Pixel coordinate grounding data
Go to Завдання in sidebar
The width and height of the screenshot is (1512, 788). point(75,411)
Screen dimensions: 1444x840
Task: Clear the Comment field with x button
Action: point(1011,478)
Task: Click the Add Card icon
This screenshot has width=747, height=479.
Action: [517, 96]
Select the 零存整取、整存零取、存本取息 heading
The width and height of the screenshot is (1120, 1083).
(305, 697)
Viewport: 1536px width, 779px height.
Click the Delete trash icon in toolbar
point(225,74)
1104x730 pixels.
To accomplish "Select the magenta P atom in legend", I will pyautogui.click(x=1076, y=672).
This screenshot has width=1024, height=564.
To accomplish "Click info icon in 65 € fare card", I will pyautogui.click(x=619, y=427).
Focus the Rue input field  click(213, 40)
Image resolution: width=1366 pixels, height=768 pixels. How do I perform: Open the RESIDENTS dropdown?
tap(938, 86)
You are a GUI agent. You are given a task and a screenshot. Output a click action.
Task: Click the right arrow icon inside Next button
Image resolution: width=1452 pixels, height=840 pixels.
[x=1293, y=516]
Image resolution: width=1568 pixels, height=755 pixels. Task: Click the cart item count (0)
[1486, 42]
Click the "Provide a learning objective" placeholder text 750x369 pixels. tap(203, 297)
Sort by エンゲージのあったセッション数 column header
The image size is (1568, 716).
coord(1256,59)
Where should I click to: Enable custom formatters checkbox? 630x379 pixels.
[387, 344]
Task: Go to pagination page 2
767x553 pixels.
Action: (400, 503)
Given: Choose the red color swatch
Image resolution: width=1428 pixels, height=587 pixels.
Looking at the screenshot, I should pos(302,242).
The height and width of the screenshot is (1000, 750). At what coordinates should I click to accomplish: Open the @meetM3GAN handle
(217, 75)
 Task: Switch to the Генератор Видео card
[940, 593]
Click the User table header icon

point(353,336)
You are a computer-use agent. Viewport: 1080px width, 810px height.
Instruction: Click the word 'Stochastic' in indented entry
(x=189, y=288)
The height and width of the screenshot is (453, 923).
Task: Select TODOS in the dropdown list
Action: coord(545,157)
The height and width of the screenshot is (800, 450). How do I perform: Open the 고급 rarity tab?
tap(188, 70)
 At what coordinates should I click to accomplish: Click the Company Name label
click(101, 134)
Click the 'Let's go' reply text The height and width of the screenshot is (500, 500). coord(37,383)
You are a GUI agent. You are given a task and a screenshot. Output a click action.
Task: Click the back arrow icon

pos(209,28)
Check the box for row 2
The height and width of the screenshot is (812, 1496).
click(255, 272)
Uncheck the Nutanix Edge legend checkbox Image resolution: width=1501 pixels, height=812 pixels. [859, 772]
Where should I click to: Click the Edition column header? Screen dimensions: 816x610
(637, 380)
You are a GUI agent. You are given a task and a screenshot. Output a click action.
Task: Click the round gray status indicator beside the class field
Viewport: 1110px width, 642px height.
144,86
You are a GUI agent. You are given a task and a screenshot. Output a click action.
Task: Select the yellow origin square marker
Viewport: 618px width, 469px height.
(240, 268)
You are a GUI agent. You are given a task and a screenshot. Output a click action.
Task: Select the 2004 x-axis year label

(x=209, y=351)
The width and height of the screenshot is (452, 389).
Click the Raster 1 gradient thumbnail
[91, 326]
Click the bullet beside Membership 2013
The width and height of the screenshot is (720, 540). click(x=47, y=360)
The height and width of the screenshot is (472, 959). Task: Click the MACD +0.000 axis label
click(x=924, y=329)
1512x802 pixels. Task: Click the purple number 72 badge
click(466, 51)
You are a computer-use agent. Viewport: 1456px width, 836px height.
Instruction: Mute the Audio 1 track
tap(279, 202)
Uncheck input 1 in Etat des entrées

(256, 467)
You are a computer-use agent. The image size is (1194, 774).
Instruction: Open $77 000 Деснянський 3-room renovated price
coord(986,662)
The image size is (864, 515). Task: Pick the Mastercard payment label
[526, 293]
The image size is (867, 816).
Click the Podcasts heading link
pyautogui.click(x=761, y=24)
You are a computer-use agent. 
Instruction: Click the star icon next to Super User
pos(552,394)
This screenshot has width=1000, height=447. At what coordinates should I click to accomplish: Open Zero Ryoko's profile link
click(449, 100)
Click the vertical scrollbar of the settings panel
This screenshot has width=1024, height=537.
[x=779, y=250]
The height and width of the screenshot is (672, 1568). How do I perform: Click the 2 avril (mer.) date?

→ **Directions for this task**:
Scan the data above; copy every line where "computer" appears.

→ **Exercise response**:
You are a computer-use agent. Viewport: 1080px width, 810px height.
You are a computer-use agent. Viewport: 1456px width, 836px height.
You are a computer-use agent. The image size is (1194, 774).
You are a computer-use agent. 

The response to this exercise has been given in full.